Кроме того, все время возникает вопрос: является ли французская нация достаточно подготовленной, чтобы принять новую государственную конституцию? Никогда никакая нация не может быть достаточно зрелой для государственной конституции, систематически разработанной только по принципам разума. Разум требует единого и равномерного действия всех сил. Кроме степени совершенства каждого отдельного индивида, он рассчитывает еще на устойчивость объединения индивидов и на самое рациональное отношение каждого из них к остальным. Но если, с одной стороны, разум может удовлетвориться только наиболее многосторонним действием, то, с другой, судьбой человека становится односторонность. В каждый момент действует лишь одна единственная сила в одном-единственном виде своего выражения. Частое повторение переходит в привычку, и это одно единственное выражение одной-единственной силы становится теперь, в большей или меньшей степени, дольше или короче, характером человека. И как бы ни стремился человек к тому, чтобы модифицировать отдельную, действующую в данный момент силу посредством действия всех остальных, - он никогда этого не достигнет: то, что он отнимает от односторонности, он теряет в силе. Тот, кто распространяет свою силу на многие предметы, воздействует на них слабее. Поэтому сила и творчество всегда находятся в противоположном отношении. Умный человек не отдает предпочтения ни одной из сил; каждая является для него слишком привлекательной, чтобы полностью пожертвовать ею в поль-

186

зу других. Даже в высшем идеале человеческой природы, созданном пылкой фантазией, каждый момент настоящего, будучи прекрасным моментом, все же является лишь одним из многих. Венок в состоянии сплести лишь память, соединяющая прошлое с настоящим.
Как обстоит дело с отдельным человеком, так обстоит оно и с целыми нациями. В каждый данный момент они выбирают лишь один единственный путь. Отсюда их различия между собой; отсюда и различия в них самих в разные эпохи. Что же делает умный законодатель? Он изучает современное направление; затем, в зависимости от того, каким он его находит, содействует ему или же противодействует; благодаря этому настоящее приобретает иную модификацию, последняя снова подправляется и так далее. Так законодатель удовлетворяется тем, что приближает современность к совершенству как искомой цели. Но что возникает, если действительность хотят переделать сразу по плану чистого разума, в соответствии с идеалом, если терпеливо не преследуют какой-либо одной цели, а стремятся одновременно ко многим? Расслабленность и бездеятельность! Все, за что мы беремся с жаром и энтузиазмом, является проявлением чувства любви. Если же душу больше не наполняет какой-либо идеал, тогда возникает холодность там, где когда-то пылал огонь. Никогда не сможет энергично действовать тот, кто хочет сразу пользоваться всеми силами равномерно. Но вместе с энергией исчезает и всякая добродетель. Без нее человек становится машиной. Можно восхищаться тем, что он совершает, но презирать то, чем он является.

#### [Что нужно сделать]
Продублируйте часть рассуждения о государственной конституции между словами «зу других. Даже» и «прошлое с настоящим.» включительно.

#### [Собранные материалы]
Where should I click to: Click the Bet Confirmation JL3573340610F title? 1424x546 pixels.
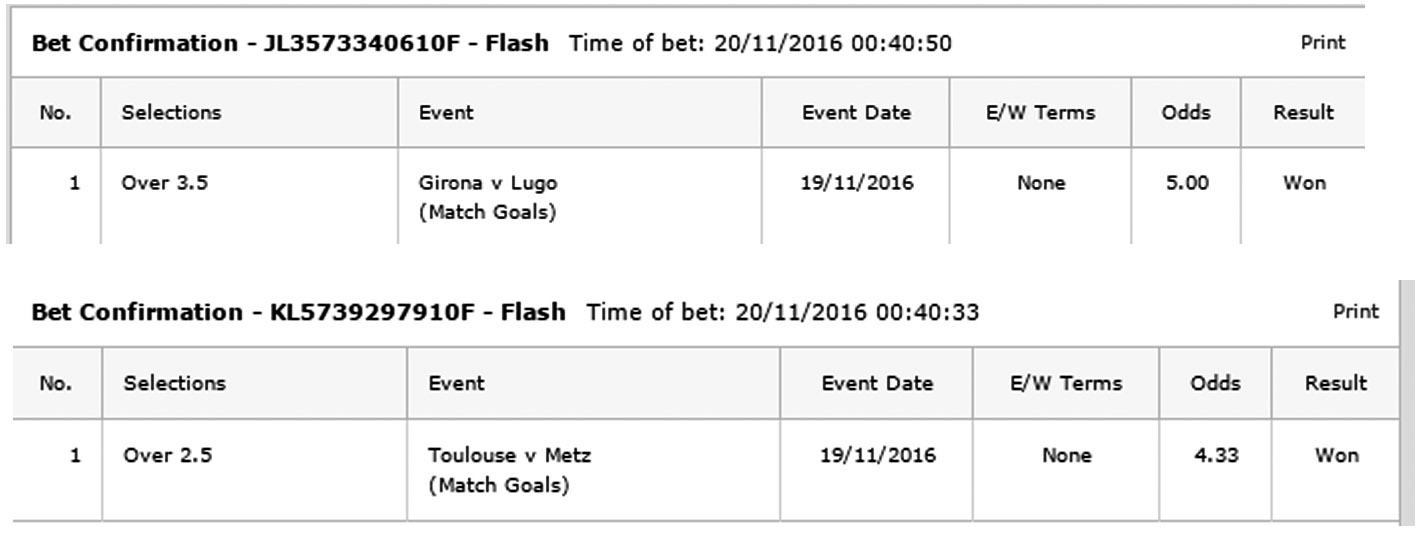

#### [Ответ на задачу]
зу других. Даже в высшем идеале человеческой природы, созданном пылкой фантазией, каждый момент настоящего, будучи прекрасным моментом, все же является лишь одним из многих. Венок в состоянии сплести лишь память, соединяющая прошлое с настоящим.